■ **TEKS SUMBER**:
━━━━━━━━━━
TRIBUN WIKI

Jejak Peninggalan Sejarah di Kabupaten Dairi, Mulai dari Batu Hingga Pohon yang Terlupakan

Tercatat ada empat peninggalan sejarah di Kabupaten Dairi yang mulai dilupakan banyak orang. Terdiri dari batu hingga pohon berusia 400 tahun

Editor: Array A Argus
TRIBUN MEDAN/DEDY KURNIAWAN
ILUSTRASI- Seorang pemandu menunjukkan sebuah situs sejarah di Kabupaten Langkat, Sumatera Utara 

TRIBUN-MEDAN.COM,- Kabupaten Dairi, Sumatera Utara merupakan wilayah yang turut memiliki peninggalan sejarah masa lampau.

Adapun ragam peninggalan sejarah itu berupa situs terdiri dari patung batu, hingga pohon.

Sayang, seiring perkembangan zaman, peninggalan sejarah ini kian terlupakan.

Sangat jarang sekali anak muda yang konsern dengan situs peninggalan sejarah ini.

Mereka mulai lupa dengan apa yang sudah diwariskan oleh nenek moyangnya.

Baca juga: DAFTAR 10 Museum di Medan, Ada yang Simpan Koleksi Hewan Hingga Peninggalan Sejarah

Hingga kini, situs sejarah di Kabupaten Dairi itu sering dikunjungi wisatawan yang datang berkunjung.

Para wisatawan ingin melihat dan mendengar tentang khasanah budaya yang ada di Kabupaten Dairi.

Berikut adalah peninggalan sejarah di Kabupaten Dairi yang mulai terlupakan tersebut. 

1. Batu Perabun Marga Cibro 

Batu Perabun Marga Cibro merupakan situs arkeologi yang menyimpan misteri peradaban kuno di Kabupaten Dairi, Sumatera Utara.

Terletak di Tungtung Batu, Kecamatan Silima Pungga-pungga, situs ini menjadi daya tarik bagi para pecinta sejarah dan budaya.

Nama "Batu Perabun" secara harfiah berarti "wadah abu," yang mengisyaratkan kemungkinan penggunaannya untuk menyimpan abu hasil pembakaran manusia.

Meskipun penafsiran mengenai fungsi sebenarnya dari Batu Perabun masih bervariasi, ada yang menyebutnya sebagai "pertulanen."

Baca juga: Situs Sejarah Istana Damnah, Peninggalan Sejarah Kerajaan Melayu yang Jadi Destinasi Wisata Kepri

Menurut kepercayaan setempat, batu ini digunakan oleh Marga Cibro untuk menyimpan abu musuh yang tertangkap.

Dalam praktiknya, musuh yang ditangkap akan dimakan, dan sisa tulang belulangnya kemudian dibakar hingga menjadi abu.

Walaupun belum banyak penelitian mendalam yang dilakukan, keberadaan Batu Perabun Marga Cibro memberikan petunjuk menarik tentang kehidupan masyarakat kuno di daerah ini, khususnya dalam hal pengelolaan jenazah dan kepercayaan mereka terkait kematian.

Situs ini menawarkan peluang besar untuk penelitian lebih lanjut, guna mengungkap lebih banyak tentang tradisi dan kehidupan leluhur masyarakat Dairi di masa lalu.
━━━━━━━━━━
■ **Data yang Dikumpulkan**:
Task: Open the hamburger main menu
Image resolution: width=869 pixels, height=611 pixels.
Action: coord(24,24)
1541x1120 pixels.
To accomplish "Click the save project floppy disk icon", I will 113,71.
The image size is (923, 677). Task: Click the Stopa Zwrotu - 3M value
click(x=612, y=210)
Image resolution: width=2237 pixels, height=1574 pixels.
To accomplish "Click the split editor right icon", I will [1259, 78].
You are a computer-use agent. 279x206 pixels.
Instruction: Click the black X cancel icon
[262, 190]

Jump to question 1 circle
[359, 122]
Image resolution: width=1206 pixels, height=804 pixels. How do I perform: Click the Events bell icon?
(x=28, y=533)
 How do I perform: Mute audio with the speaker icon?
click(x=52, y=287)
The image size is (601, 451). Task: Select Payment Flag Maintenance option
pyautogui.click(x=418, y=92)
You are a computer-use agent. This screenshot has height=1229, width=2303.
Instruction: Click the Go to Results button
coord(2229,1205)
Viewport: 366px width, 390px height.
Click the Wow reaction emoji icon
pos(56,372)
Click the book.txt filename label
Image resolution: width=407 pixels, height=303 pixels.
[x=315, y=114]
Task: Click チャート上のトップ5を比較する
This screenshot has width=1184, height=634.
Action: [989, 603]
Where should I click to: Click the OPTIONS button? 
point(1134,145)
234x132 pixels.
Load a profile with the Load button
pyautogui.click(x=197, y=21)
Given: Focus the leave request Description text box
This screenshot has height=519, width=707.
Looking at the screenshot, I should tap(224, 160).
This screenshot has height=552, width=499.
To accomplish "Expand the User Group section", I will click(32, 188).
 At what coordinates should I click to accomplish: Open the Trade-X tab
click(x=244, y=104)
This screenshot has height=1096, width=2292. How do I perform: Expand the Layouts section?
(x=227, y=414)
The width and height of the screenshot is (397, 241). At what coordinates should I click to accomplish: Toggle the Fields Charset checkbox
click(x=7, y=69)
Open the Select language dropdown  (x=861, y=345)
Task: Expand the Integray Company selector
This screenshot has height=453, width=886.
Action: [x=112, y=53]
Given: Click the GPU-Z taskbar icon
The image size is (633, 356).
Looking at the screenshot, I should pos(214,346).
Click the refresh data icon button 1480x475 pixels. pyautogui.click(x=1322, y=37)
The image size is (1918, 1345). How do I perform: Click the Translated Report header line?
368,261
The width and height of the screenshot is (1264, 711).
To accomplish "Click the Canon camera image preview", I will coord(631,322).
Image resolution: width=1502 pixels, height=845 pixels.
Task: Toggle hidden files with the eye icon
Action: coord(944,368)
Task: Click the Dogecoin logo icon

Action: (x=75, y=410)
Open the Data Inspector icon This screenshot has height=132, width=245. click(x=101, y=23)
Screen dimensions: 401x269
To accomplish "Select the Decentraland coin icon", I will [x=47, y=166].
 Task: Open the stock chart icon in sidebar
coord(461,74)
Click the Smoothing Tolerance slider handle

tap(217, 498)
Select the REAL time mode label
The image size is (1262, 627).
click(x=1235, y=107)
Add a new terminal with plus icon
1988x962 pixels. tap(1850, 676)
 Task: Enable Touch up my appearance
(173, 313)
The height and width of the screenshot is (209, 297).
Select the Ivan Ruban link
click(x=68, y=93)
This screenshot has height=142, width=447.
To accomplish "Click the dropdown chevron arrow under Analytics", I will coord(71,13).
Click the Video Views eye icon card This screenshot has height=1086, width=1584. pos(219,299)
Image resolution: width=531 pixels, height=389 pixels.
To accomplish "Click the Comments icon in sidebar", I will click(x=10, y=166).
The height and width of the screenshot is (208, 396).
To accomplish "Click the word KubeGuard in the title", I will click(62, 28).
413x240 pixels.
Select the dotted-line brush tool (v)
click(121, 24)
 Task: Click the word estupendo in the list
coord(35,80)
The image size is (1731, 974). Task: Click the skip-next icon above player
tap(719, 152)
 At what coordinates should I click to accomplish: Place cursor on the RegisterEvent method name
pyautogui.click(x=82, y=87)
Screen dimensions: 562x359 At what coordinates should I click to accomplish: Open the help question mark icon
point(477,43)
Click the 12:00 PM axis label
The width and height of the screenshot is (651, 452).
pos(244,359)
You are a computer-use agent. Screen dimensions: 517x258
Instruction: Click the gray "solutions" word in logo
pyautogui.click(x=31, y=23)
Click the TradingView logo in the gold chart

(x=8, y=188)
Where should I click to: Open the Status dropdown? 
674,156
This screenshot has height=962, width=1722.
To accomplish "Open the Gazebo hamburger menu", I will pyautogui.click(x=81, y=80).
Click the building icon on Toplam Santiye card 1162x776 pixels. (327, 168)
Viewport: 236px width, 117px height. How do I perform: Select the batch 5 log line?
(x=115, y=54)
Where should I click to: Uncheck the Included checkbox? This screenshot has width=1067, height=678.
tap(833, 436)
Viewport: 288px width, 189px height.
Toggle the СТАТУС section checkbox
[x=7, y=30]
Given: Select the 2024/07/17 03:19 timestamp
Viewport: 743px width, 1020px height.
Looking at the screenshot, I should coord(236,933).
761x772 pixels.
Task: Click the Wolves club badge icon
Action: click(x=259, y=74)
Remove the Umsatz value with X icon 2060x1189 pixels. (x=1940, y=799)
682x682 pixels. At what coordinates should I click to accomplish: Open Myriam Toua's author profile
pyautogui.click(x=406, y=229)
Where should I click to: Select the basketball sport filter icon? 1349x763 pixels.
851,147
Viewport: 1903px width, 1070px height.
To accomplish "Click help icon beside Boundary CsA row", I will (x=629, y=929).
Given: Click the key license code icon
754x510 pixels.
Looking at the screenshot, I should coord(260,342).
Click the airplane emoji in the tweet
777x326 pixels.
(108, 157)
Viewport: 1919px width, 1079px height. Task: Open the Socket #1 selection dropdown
━━━━━━━━━━
■ **TUGAS A**:
Tuliskan kembali bagian artikel tentang peninggalan sejarah di Kabupaten Dairi, mulai dari "Tercatat ada empat" sampai dengan "ini kian terlupakan.", tanpa mengubah kata apa pun.
■ **TUGAS B**:
Lanjutkan artikel tentang peninggalan sejarah di Kabupaten Dairi, dimulai setelah kalimat terakhirnya.

■ **JAWABAN TUGAS A**:
Tercatat ada empat peninggalan sejarah di Kabupaten Dairi yang mulai dilupakan banyak orang. Terdiri dari batu hingga pohon berusia 400 tahun

Editor: Array A Argus
TRIBUN MEDAN/DEDY KURNIAWAN
ILUSTRASI- Seorang pemandu menunjukkan sebuah situs sejarah di Kabupaten Langkat, Sumatera Utara 

TRIBUN-MEDAN.COM,- Kabupaten Dairi, Sumatera Utara merupakan wilayah yang turut memiliki peninggalan sejarah masa lampau.

Adapun ragam peninggalan sejarah itu berupa situs terdiri dari patung batu, hingga pohon.

Sayang, seiring perkembangan zaman, peninggalan sejarah ini kian terlupakan.

■ **JAWABAN TUGAS B**:
2. Situs Megalitikum Batu Kapur

Situs Megalitikum Batu Kapur adalah peninggalan berharga dari nenek moyang kita yang menyimpan banyak misteri tentang peradaban kuno.

Situs ini merupakan kompleks bangunan megalitikum yang terdiri dari menhir, dolmen, dan sarkofagus.

Baca juga: PENINGGALAN Sejarah Kemerdekaan RI di Sidikalang, Gedung Nasional Djauli Manik & Tugu Perjuangan

Menhir adalah batu besar yang berdiri tegak, dolmen merupakan meja batu, dan sarkofagus adalah peti mati yang terbuat dari batu.

Meskipun belum ada penanggalan yang pasti, para ahli memperkirakan situs ini dibangun pada masa Neolitikum, sekitar 2000 hingga 3000 tahun yang lalu.

Masa ini ditandai dengan berkembangnya pertanian dan peternakan, serta munculnya kepercayaan animisme dan dinamisme yang mempengaruhi kehidupan masyarakat kala itu.

Pembangun dari situs ini masih menjadi misteri, namun berdasarkan temuan artefak dan struktur bangunan, diperkirakan mereka merupakan masyarakat yang telah memiliki pengetahuan tentang astronomi, geologi, dan teknik konstruksi.

Masyarakat ini kemungkinan besar adalah nenek moyang dari suku-suku yang mendiami wilayah Dairi pada masa itu, meninggalkan jejak sejarah yang masih bisa kita saksikan hingga kini.

3. Pohon Singgangsora

Pohon Singgangsora adalah salah satu tanaman yang menyimpan banyak misteri.

Asal usul dan khasiat pohon ini belum banyak diketahui secara luas, namun keberadaannya sering dikaitkan dengan cerita rakyat dan kepercayaan lokal.

Baca juga: Situs Sejarah Istana Damnah, Peninggalan Sejarah Kerajaan Melayu yang Jadi Destinasi Wisata Kepri

Terletak di Desa Tunggung Batu, Kecamatan Silima Punggapungga, sekitar 35 km dari kota Kabupaten Dairi, pohon ini diperkirakan berusia lebih dari 400 tahun.

Menurut kepercayaan lokal, pohon ini memiliki hubungan erat dengan fenomena alam dan kejadian-kejadian penting di desa.

Konon, jika terjadi musuh atau bencana yang melanda Tunggung Batu, suara petir akan terdengar meskipun tidak ada angin atau hujan.

Selain itu, salah satu dahan pohon ini konon akan patah sebagai pertanda apabila ada penduduk desa yang akan meninggal dunia.

Pohon Singgangsora juga terkait dengan beberapa benda cagar budaya penting di wilayah tersebut, seperti Tunggung Kuta, Mejan Pangulubalang Cibro, Simanuk-manuk Sipitu Takal, dan Batu Perabun.

Informasi mengenai pohon ini berasal dari generasi ke-16 Marga Cibro, yang telah menyimpan dan meneruskan kisah-kisah serta kepercayaan terkait pohon ini.

4. Simanuk-manuk sipitu takal 

Secara harfiah, Simanuk-manuk Sipitu Takal berarti "burung dengan tujuh kepala."

Dalam konteks budaya Batak, burung sering kali dianggap sebagai simbol roh, kebijaksanaan, atau makhluk mistis yang terkait dengan dunia gaib.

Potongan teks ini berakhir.